To make the analogy more complete, operads are relevant when you're dealing with things like:

  • A universal algebra. This is in some sense the original operad idea -- operads were designed to be a category-independent notion of universal algebra.

  • Whenever you have families of spaces that have families of ways in which they can be combined. Topological operads were designed to encode this kind of information. The first concrete instance of this was the cubes operad, which acts on iterated loop spaces. Cubes operads have the added benefit that they can be used to deduce that spaces are iterated loop spaces.

In that regard operads tend not to be used to completely plumb the depths of one particular object. They tend to be used to extract coherent information about a family of objects (unless of course your object is itself a "family of objects").

# Supplied records:
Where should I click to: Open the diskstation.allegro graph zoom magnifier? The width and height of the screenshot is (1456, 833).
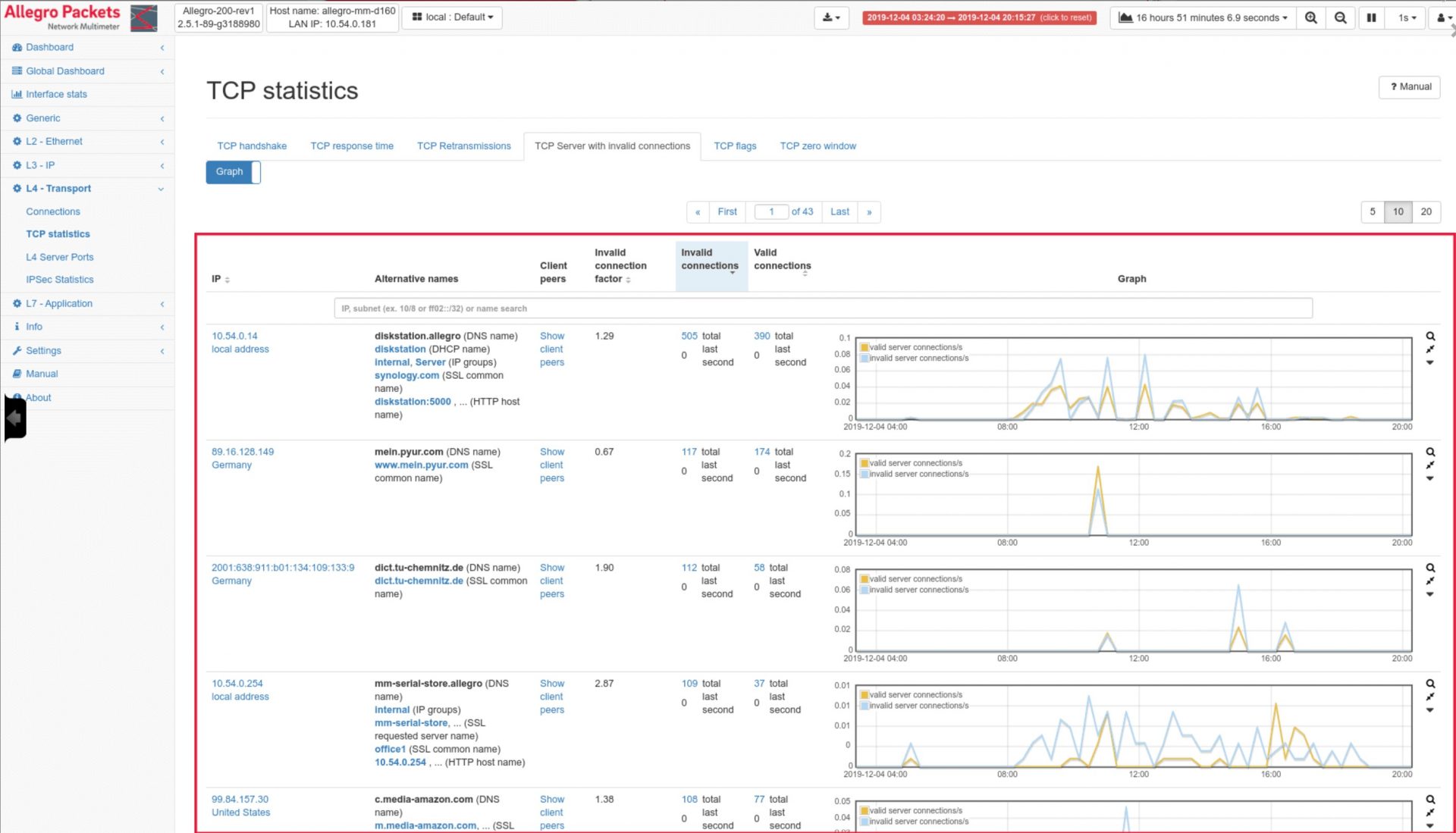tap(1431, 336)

...

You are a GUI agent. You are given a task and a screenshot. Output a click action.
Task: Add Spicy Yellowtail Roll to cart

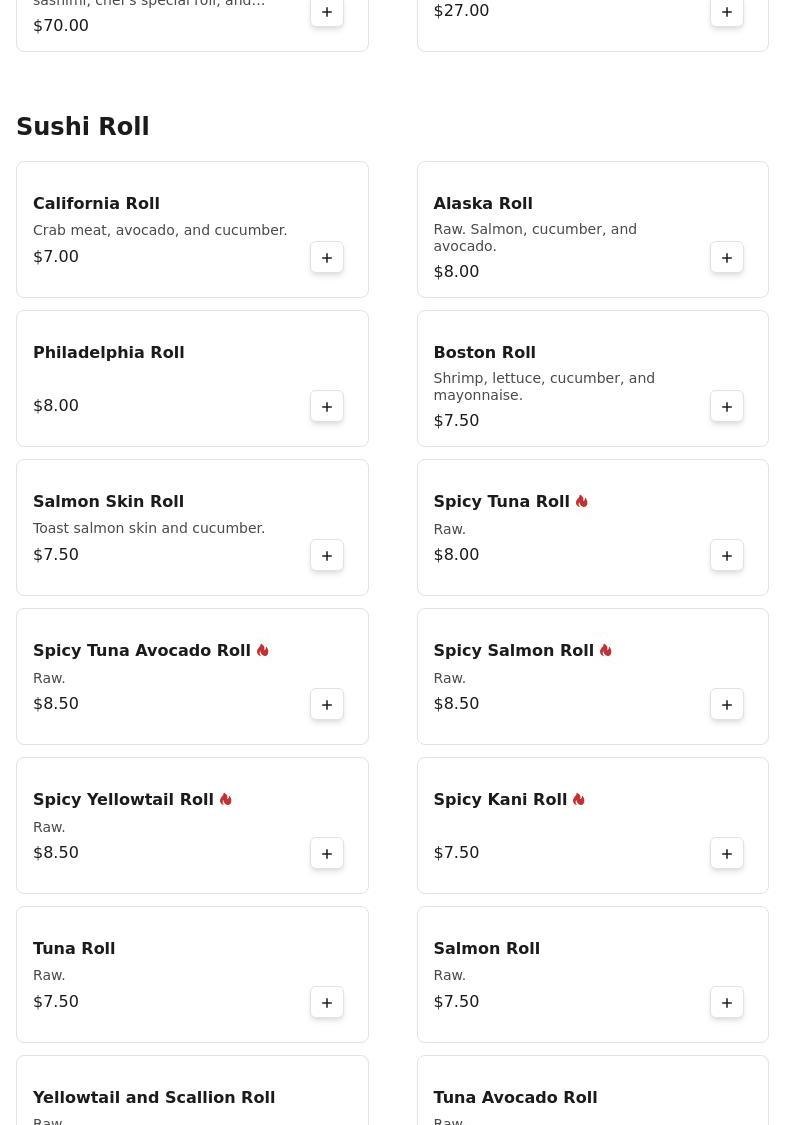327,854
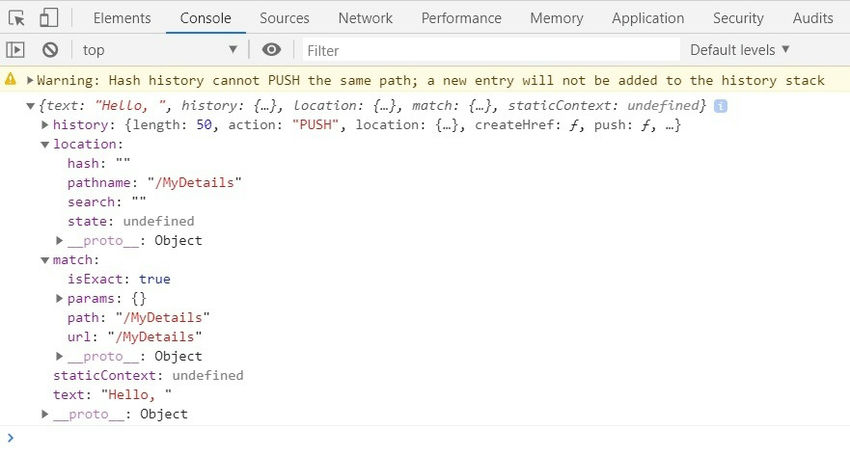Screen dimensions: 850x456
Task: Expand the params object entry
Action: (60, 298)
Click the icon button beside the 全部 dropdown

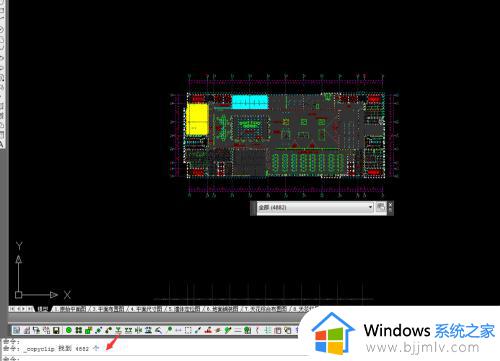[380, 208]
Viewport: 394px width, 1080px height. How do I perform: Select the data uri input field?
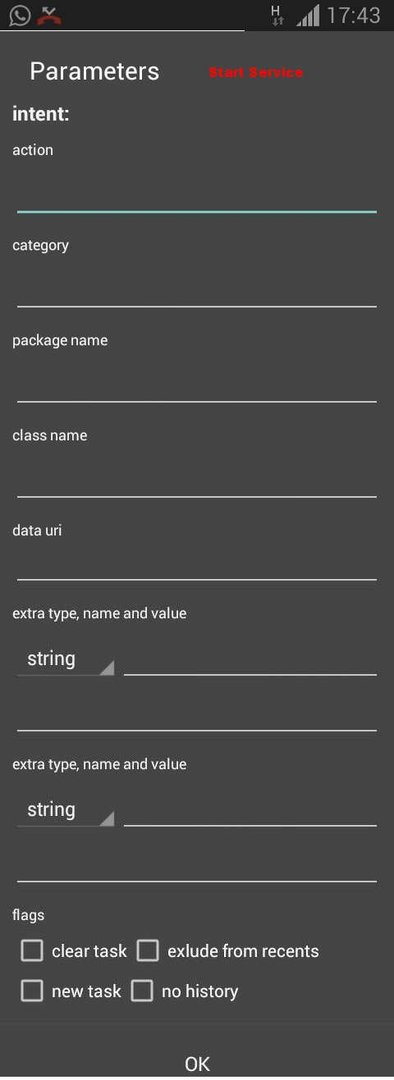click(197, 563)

---

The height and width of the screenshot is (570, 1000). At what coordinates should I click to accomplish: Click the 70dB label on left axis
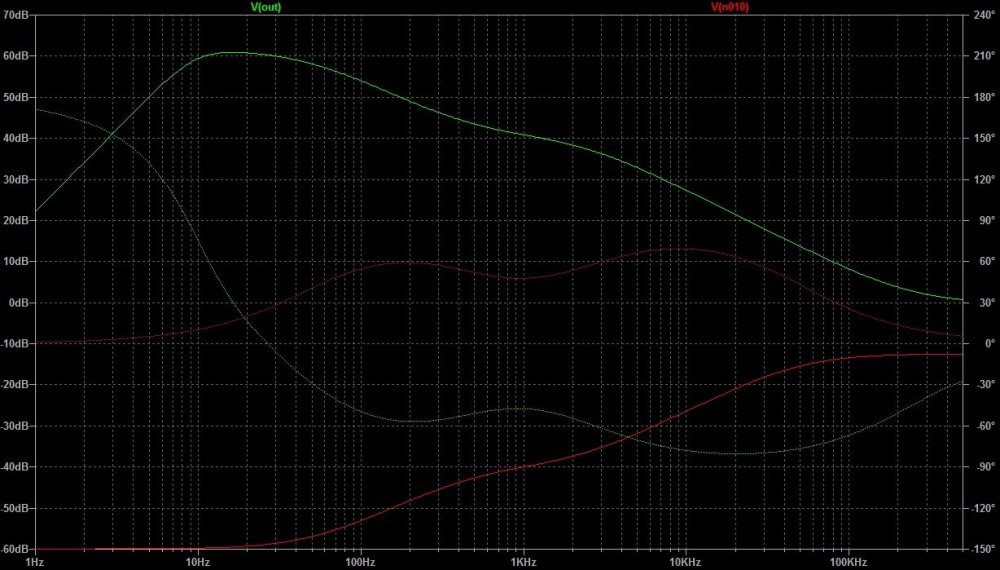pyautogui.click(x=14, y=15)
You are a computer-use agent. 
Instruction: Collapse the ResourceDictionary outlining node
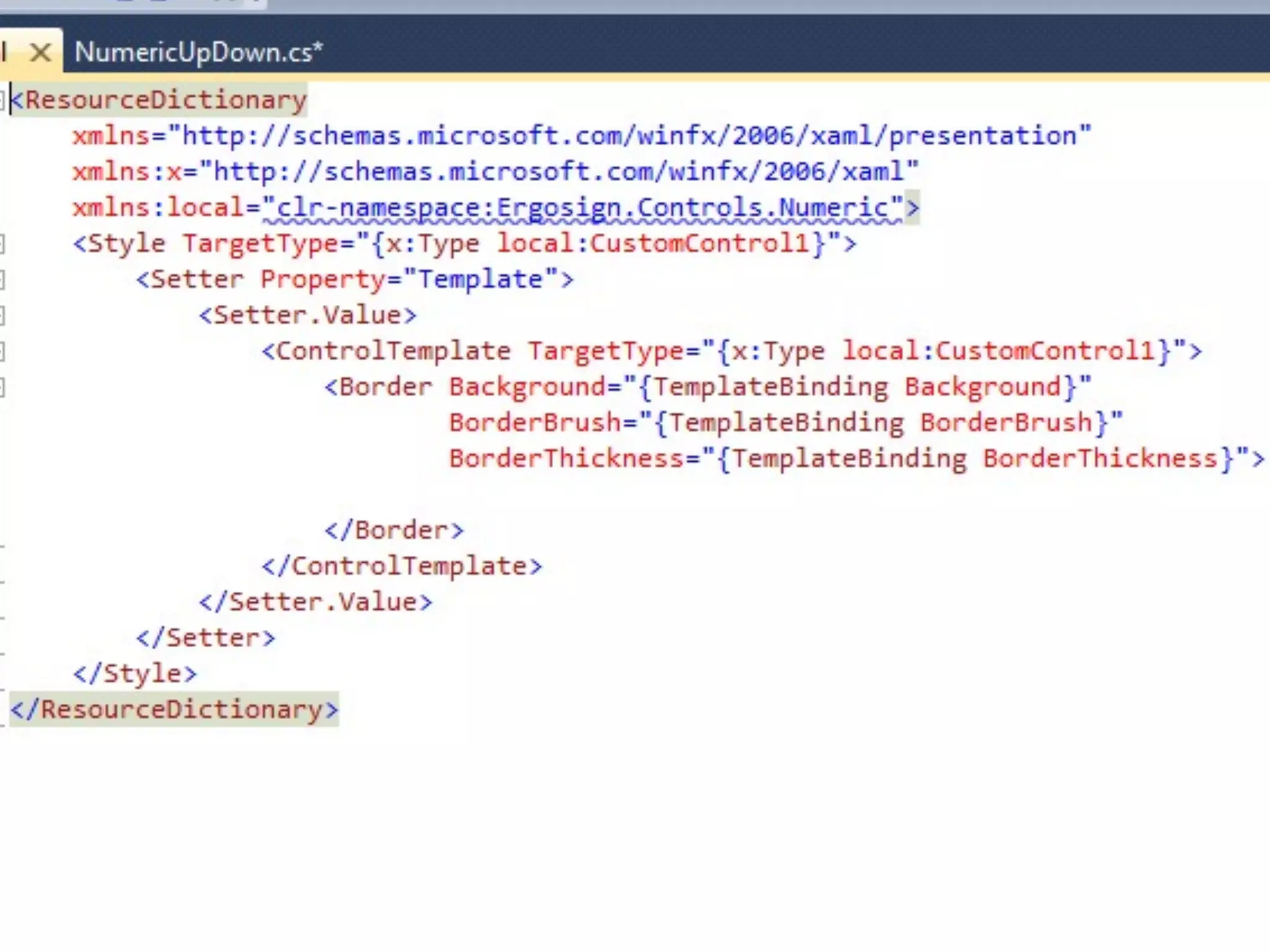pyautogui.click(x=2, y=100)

# What this exercise asks:
1: Please write out the passage on operads word for word, starting with "To make the" and going on through "are iterated loop spaces.".
2: Pick up the passage on operads after its final sentence and carry it further.

# Answers to each task:
1:
To make the analogy more complete, operads are relevant when you're dealing with things like:

  • A universal algebra. This is in some sense the original operad idea -- operads were designed to be a category-independent notion of universal algebra.

  • Whenever you have families of spaces that have families of ways in which they can be combined. Topological operads were designed to encode this kind of information. The first concrete instance of this was the cubes operad, which acts on iterated loop spaces. Cubes operads have the added benefit that they can be used to deduce that spaces are iterated loop spaces.

2:
I think in group theory the way this kind of thing comes up would be when you take classifying spaces. For example, pure braid groups. There are various maps $P_n \times P_k \to P_{n+k-1}$ given by "blowing up" one of the strands of the $n$-stranded braid and inserting the $k$-stranded braid in its place. When you take classifying spaces, these are the structure maps for the operad of $2$-cubes. I suppose it's subjective, but the homology and cohomology of the pure braid groups have a far more pleasant exposition in this operadic framework -- and it's quite analogous to the initial generating function analogy -- than say in the language of explicit group cycles and cocycles.

So I suppose my point could be phrased as operads do not do anything, in some computational sense. They just hold information in a more pleasant way. They're more akin to a data type than an algorithm to perform a task.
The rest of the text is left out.